My fear if this gets through as is? Business will continue to leave, sending jobs and growth elsewhere. We already lost Mercedes and Hertz. What do they cite? Lousy roads and high taxes and high property taxes. Our manufacturing sector has flatlined and stopped growing.
Young people are leaving our state just as their careers are beginning. We experience the worst outmigration in the country – 67% – that means that net more people are leaving New Jersey than are coming into New Jersey. Ours is the worst in the country; people are leaving because it’s too expensive to live here.
The New Jersey Business and Industry Association estimates that New Jersey has lost $21 billion in adjusted gross income since 2004 just from people leaving the state. That’s 87,000 jobs, $13 billion in lost economic activity, and $4.6 billion in lost labor income.
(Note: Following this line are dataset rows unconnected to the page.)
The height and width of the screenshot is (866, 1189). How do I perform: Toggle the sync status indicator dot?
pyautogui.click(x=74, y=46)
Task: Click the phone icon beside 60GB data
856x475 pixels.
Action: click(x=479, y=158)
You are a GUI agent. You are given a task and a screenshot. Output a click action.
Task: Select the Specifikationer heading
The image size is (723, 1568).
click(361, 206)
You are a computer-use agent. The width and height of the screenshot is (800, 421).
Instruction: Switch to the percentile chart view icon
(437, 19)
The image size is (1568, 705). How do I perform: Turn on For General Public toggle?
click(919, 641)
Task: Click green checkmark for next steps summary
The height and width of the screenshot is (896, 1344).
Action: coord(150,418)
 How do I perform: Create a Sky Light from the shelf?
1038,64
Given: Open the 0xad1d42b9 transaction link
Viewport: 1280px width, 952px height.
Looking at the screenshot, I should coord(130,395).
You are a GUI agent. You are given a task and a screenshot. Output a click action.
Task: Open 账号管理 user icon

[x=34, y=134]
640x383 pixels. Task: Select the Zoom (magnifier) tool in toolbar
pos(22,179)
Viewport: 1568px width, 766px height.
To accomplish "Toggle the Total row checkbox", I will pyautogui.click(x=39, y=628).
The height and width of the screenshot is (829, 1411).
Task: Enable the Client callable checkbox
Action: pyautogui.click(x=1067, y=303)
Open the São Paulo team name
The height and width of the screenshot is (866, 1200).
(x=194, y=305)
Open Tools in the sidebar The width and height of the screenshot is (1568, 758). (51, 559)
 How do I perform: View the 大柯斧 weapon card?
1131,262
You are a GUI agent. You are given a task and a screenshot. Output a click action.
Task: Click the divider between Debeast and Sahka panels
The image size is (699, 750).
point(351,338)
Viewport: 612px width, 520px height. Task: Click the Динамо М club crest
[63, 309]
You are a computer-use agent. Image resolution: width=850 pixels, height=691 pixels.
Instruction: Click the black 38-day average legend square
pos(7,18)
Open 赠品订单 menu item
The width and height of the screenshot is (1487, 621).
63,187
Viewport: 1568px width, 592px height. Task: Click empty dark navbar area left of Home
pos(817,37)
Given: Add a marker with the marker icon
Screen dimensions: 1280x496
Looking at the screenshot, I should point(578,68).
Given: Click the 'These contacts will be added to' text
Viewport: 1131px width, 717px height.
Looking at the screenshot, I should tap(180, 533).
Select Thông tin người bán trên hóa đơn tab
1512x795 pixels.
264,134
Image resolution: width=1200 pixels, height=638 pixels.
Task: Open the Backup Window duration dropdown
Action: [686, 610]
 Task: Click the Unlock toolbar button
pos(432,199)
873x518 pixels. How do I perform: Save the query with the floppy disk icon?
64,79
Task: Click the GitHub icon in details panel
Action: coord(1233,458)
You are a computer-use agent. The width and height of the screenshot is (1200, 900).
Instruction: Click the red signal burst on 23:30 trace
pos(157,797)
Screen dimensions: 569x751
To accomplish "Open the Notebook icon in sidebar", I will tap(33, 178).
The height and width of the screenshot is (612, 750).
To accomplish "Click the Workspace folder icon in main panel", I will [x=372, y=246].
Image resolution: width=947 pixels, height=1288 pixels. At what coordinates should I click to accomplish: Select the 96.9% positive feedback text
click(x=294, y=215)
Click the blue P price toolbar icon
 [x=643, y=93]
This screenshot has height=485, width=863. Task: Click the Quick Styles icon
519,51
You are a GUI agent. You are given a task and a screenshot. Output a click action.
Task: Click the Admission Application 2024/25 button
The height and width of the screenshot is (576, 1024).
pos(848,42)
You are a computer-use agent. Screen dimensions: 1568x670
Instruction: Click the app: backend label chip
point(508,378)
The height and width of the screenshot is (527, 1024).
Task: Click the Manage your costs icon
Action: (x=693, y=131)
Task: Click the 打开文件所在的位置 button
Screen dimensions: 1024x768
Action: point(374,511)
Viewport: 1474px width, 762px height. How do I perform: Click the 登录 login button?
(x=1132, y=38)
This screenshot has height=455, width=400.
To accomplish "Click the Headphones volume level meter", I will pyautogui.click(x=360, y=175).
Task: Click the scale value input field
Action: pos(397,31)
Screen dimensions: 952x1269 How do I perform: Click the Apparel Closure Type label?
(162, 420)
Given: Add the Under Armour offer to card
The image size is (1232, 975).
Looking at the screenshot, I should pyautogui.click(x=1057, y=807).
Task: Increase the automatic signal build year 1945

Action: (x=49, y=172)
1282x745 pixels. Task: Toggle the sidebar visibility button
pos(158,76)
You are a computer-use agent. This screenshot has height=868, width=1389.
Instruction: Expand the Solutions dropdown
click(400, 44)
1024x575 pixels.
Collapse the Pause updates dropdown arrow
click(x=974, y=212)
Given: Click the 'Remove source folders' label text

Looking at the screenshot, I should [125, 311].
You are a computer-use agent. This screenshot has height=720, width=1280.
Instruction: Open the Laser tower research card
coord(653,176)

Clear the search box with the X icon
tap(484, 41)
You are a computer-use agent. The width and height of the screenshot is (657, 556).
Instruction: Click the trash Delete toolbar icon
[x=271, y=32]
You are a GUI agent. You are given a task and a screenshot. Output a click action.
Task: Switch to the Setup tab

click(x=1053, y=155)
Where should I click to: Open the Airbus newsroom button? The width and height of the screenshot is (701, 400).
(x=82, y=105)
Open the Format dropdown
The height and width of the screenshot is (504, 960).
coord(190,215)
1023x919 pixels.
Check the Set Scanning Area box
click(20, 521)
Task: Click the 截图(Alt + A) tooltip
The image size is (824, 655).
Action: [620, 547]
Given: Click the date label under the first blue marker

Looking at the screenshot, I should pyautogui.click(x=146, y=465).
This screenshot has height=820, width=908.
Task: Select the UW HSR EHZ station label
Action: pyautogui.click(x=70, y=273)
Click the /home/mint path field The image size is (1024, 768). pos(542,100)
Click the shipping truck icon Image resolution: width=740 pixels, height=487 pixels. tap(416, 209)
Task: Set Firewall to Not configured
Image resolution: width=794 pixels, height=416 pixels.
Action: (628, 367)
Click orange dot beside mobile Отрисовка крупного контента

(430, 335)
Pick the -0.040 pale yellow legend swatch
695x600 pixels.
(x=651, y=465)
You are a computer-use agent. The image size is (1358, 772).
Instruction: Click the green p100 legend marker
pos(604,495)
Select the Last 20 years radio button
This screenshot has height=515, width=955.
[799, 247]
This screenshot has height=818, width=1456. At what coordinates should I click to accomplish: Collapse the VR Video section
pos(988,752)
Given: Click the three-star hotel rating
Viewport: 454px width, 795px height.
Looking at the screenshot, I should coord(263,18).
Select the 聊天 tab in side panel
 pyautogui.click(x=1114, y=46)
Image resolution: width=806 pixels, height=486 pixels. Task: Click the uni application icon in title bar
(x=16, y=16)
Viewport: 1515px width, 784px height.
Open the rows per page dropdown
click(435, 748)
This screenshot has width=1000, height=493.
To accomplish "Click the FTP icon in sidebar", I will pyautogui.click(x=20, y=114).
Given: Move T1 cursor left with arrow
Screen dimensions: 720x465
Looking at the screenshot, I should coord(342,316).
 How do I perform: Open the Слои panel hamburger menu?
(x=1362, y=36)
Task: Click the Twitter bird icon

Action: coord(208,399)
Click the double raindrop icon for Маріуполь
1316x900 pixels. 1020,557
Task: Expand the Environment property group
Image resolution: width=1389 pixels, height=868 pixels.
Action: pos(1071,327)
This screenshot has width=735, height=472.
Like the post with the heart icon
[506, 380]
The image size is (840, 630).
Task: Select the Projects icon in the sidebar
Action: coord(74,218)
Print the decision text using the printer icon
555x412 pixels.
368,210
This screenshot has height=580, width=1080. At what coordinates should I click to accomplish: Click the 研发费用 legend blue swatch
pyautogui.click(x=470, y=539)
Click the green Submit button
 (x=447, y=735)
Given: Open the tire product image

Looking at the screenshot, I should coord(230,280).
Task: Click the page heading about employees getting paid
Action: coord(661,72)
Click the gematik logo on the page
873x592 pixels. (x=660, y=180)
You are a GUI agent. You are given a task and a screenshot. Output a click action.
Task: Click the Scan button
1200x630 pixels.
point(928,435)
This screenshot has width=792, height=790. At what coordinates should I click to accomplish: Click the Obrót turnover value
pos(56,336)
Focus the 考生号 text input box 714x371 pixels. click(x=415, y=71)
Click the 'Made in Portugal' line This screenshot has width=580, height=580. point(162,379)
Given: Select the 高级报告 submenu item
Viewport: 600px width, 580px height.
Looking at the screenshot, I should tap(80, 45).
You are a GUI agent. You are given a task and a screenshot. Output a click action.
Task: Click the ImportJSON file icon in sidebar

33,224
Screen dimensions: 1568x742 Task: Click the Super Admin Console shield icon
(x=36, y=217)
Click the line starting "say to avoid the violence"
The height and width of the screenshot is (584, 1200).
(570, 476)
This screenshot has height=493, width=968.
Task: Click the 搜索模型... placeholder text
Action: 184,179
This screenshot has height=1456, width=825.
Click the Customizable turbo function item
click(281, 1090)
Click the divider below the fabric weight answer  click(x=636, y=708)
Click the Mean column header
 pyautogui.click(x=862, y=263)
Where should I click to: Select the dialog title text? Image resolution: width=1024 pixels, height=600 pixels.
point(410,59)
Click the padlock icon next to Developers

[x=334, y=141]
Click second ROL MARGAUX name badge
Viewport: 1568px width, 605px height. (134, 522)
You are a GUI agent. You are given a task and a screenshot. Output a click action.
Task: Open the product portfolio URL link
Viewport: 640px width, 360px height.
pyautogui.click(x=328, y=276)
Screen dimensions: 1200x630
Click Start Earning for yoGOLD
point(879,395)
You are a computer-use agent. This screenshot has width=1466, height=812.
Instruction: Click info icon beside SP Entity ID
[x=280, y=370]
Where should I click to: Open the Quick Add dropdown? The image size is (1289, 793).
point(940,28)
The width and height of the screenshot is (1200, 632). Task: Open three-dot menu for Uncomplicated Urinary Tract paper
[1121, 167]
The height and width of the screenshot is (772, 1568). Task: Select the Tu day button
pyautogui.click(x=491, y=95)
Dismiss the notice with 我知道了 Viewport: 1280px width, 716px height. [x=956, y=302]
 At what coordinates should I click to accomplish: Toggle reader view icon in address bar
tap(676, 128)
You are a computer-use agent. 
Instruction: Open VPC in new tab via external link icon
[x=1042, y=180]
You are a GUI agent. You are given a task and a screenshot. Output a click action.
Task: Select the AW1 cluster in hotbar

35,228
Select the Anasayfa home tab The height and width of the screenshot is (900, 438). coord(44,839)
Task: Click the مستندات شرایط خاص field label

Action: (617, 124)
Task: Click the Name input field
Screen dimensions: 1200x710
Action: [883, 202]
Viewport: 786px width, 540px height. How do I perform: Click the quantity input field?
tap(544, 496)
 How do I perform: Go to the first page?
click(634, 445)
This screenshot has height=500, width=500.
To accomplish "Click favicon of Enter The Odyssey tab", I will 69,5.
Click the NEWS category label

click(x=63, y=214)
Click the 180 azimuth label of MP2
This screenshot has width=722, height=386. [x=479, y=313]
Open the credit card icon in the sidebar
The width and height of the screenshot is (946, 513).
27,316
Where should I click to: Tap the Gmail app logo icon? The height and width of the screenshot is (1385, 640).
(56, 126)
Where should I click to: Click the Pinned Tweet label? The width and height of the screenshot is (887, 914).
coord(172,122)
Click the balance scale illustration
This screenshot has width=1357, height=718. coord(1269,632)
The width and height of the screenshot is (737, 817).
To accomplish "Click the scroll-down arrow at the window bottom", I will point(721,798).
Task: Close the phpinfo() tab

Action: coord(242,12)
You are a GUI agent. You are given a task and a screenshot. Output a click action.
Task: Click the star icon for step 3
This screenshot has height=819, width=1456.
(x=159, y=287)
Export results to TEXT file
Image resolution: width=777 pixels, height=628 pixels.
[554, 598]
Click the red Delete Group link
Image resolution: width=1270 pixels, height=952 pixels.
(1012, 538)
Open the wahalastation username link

In New Jersey, we haven’t seen a raise since 2011. Our incomes haven’t moved while the rest of the country gets a 5% raise.
Our GDP growth is way below national growth. The rest of the country is growing faster than we are.
The bottom line, as this chart shows, eliminating the state and local tax deduction is a raw deal for New Jersey.
It adds insults to injury, props up certain states that already steal our federal tax dollars, is double taxation, and will lessen our great state’s ability to be as competitive.
It’s the equivalent of tying our hands behind our back and throw us in the Hudson.
So, let’s take this anticompetitive, tax hike provision out of the tax reform bill that will hurt our businesses and people. Let’s pass a bipartisan bill that cuts taxes for people and businesses of all sizes. There is bipartisan support to get tax reform done the right way, but not one that’s done on our backs. That’s what I told the President when I saw him and what I’ll be fighting for in the weeks and months ahead.
Thank you.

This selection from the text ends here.